How would you refactor nested IF Statements? [duplicate]

Question 1

I was cruising around the programming blogosphere when I happened upon this post about GOTO's:

http://giuliozambon.blogspot.com/2010/12/programmers-tabu.html

Here the writer talks about how "one must come to the conclusion that there are situations where GOTOs make for more readable and more maintainable code" and then goes on to show an example similar to this:

if (Check#1)
{
 CodeBlock#1
 if (Check#2)
 {
 CodeBlock#2
 if (Check#3)
 {
 CodeBlock#3
 if (Check#4)
 {
 CodeBlock#4
 if (Check#5)
 {
 CodeBlock#5
 if (Check#6)
 {
 CodeBlock#6
 if (Check#7)
 {
 CodeBlock#7
 }
 else
 {
 rest - of - the - program
 }
 }
 }
 }
 }
 }
}

The writer then proposes that using GOTO's would make this code much easier to read and maintain.

I personally can think of at least 3 different ways to flatten it out and make this code more readable without resorting to flow-breaking GOTO's. Here are my two favorites.
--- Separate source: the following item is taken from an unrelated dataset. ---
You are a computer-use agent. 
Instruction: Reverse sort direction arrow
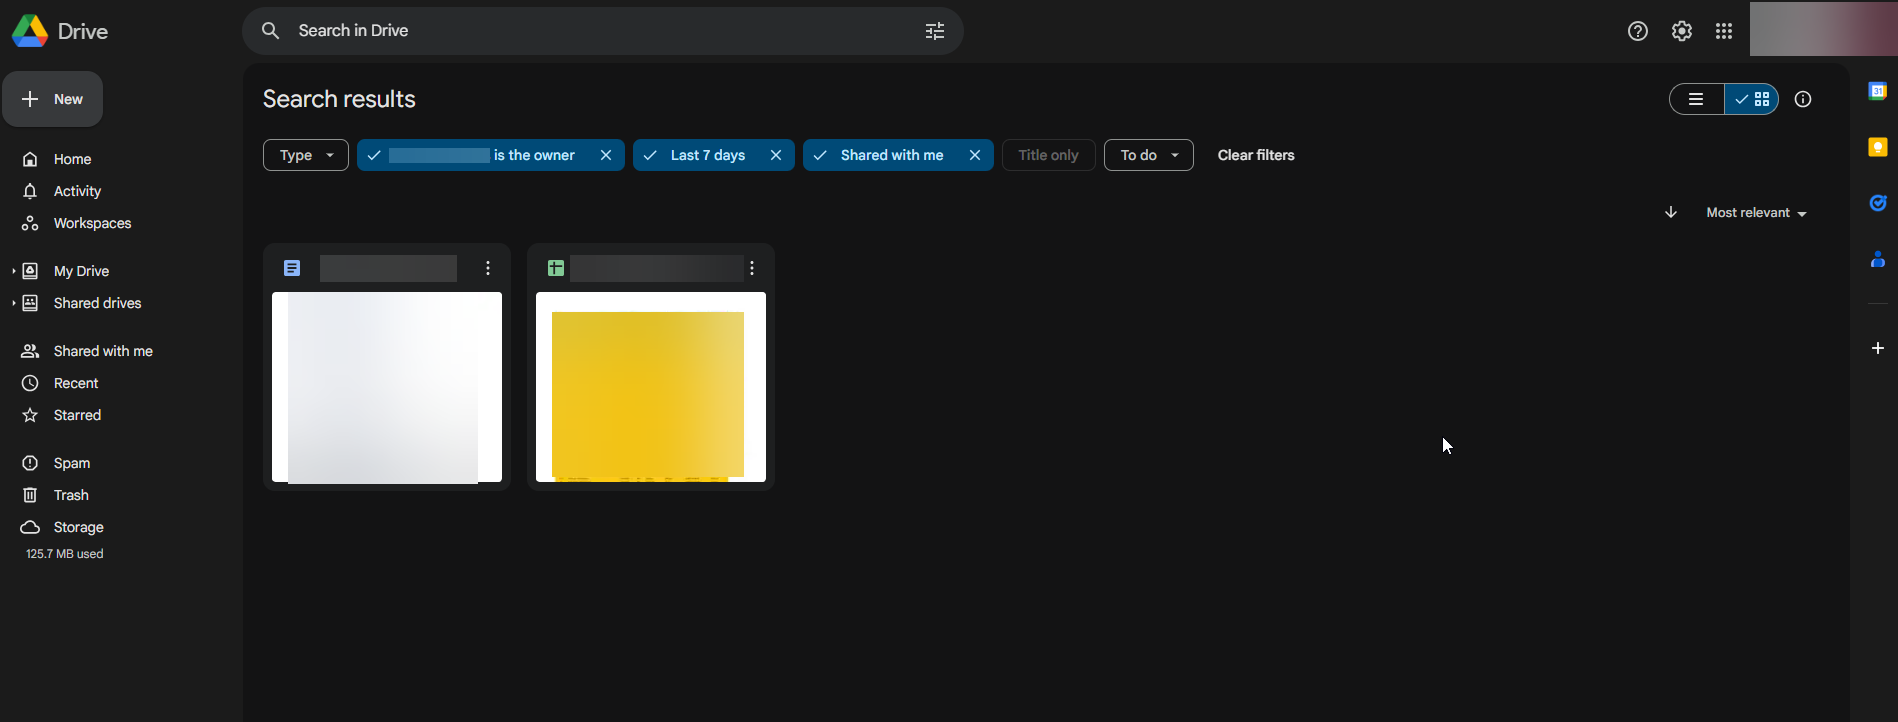pos(1670,212)
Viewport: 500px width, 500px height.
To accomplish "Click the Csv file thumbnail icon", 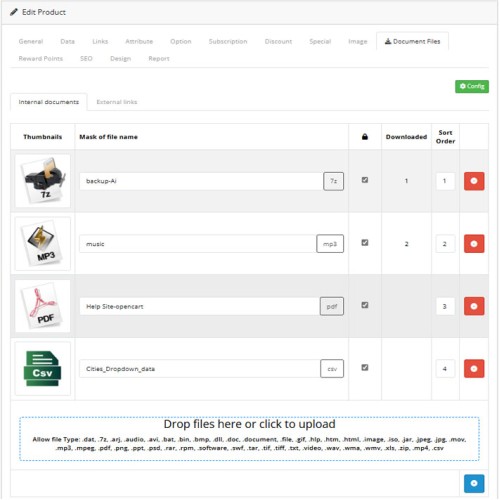I will [43, 368].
1 - Nested Small Functions. Take each if and its code block and turn it into a function. If the boolean check fails, just return. If it passes, then call the next function in the chain. (Boy, that sounds a lot like recursion, could you do it in a single loop with function pointers?)
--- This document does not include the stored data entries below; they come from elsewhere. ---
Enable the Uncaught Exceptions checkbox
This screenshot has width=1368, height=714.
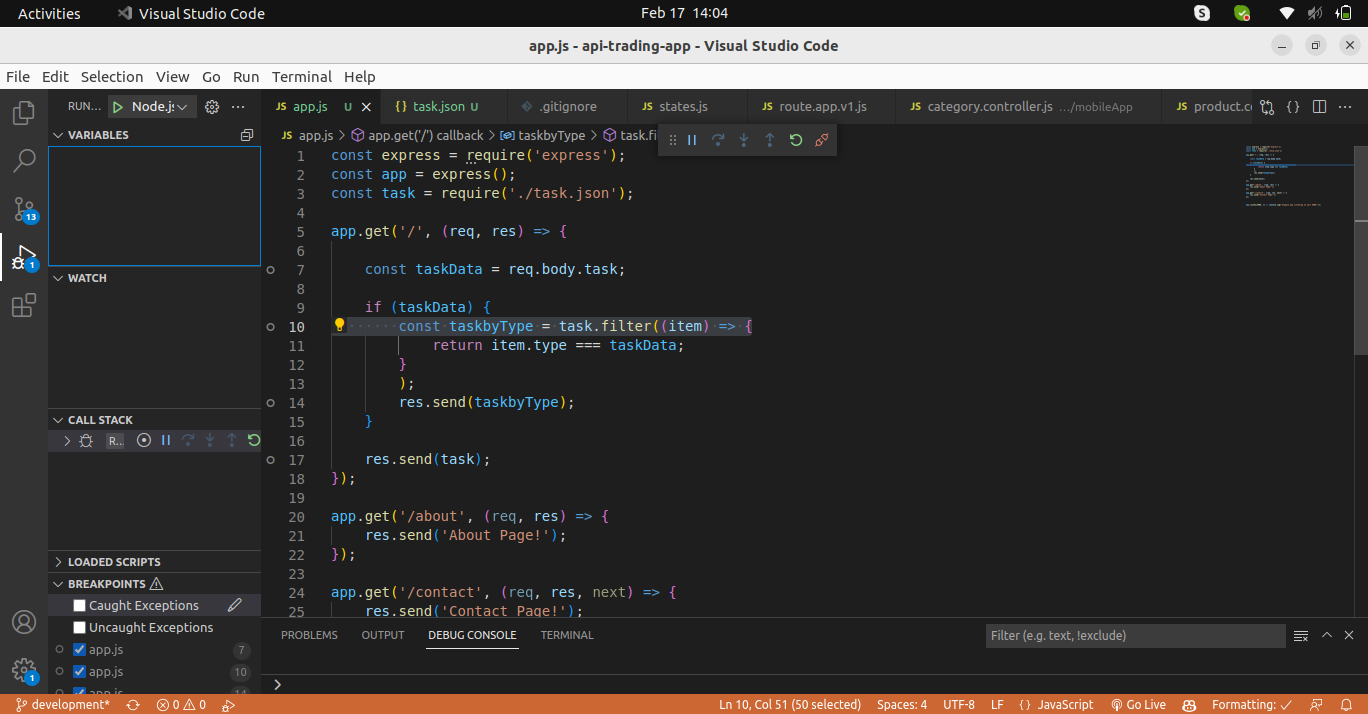[80, 627]
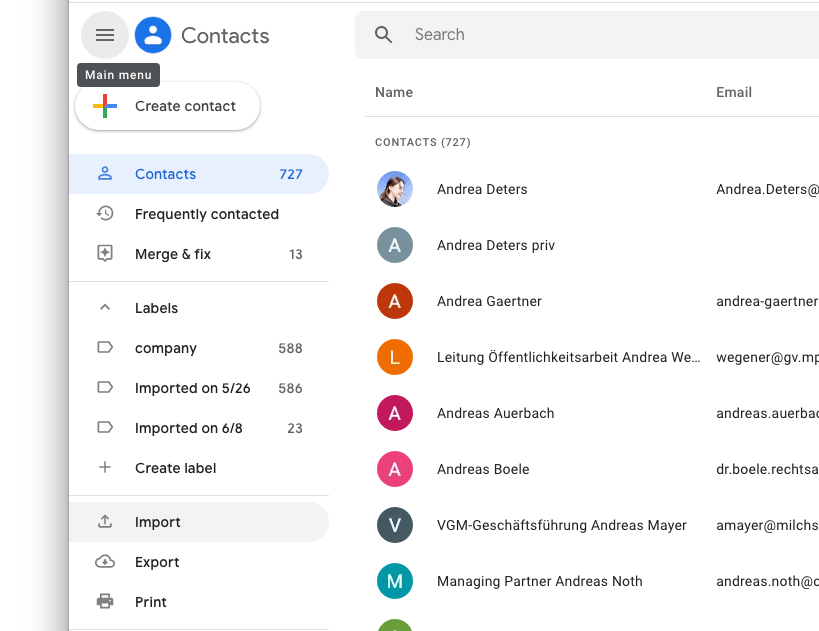Screen dimensions: 819x631
Task: Click the Create contact button
Action: (x=167, y=106)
2 - Sentinal Variable. To me this is the easyest. Just use a blnContinueProcessing variable and check to see if it is still true in your if check. Then if the check fails, set the variable to false.
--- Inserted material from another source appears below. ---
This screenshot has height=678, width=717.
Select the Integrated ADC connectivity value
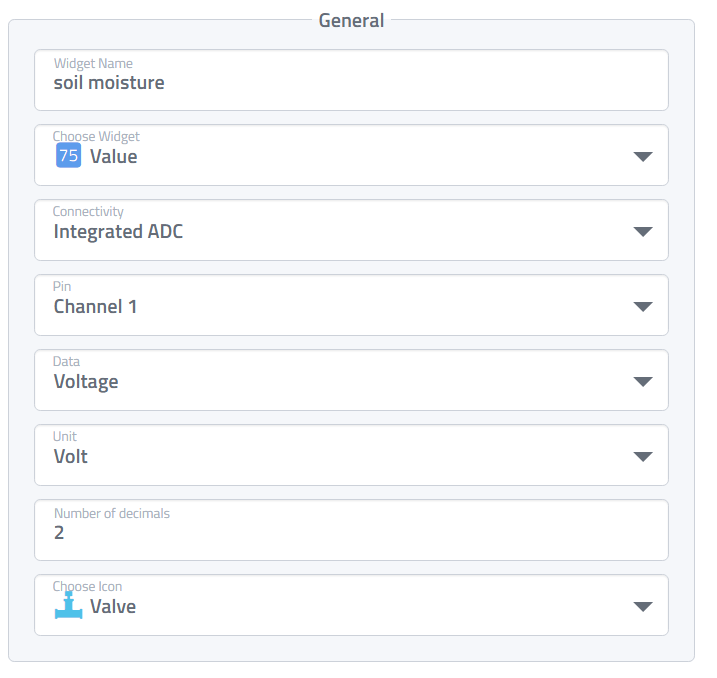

How many different ways can this type of coding problem be refactored to reduce nesting and increase maintainability?

Question 2

Your code as posted checks for each variable and runs all code blocks up through the highest variable passed, and runs rest-of-the-program iff checks 1 through 6 succeed and 7 fails. Is that what you intended? Just checking.

Question 3

@Crazy...not really. The bottom line is that there is a lot of state being maintained and maintained poorly at that. No matter what is being checked this code still screams state machine.

Question 4

@Walter: I think codereview.SE would be more appropriate than SO.

Question 5

codinghorror.com/blog/2006/01/flattening-arrow-code.html

Question 6

Code blocks like this are quite common in parsers. I have never found a way to make it cleaner - every possible alternative has a large degree of suck-factor.

Question 7

It is really hard to tell without knowing how the different checks interact. Rigorous refactoring might be in order. Creating a topology of objects that execute the correct block depending on their type, also a strategy pattern or state pattern might do the trick.

Without knowing what to do best I would consider two possible simple refactorings that could be further refactored by extracting more methods.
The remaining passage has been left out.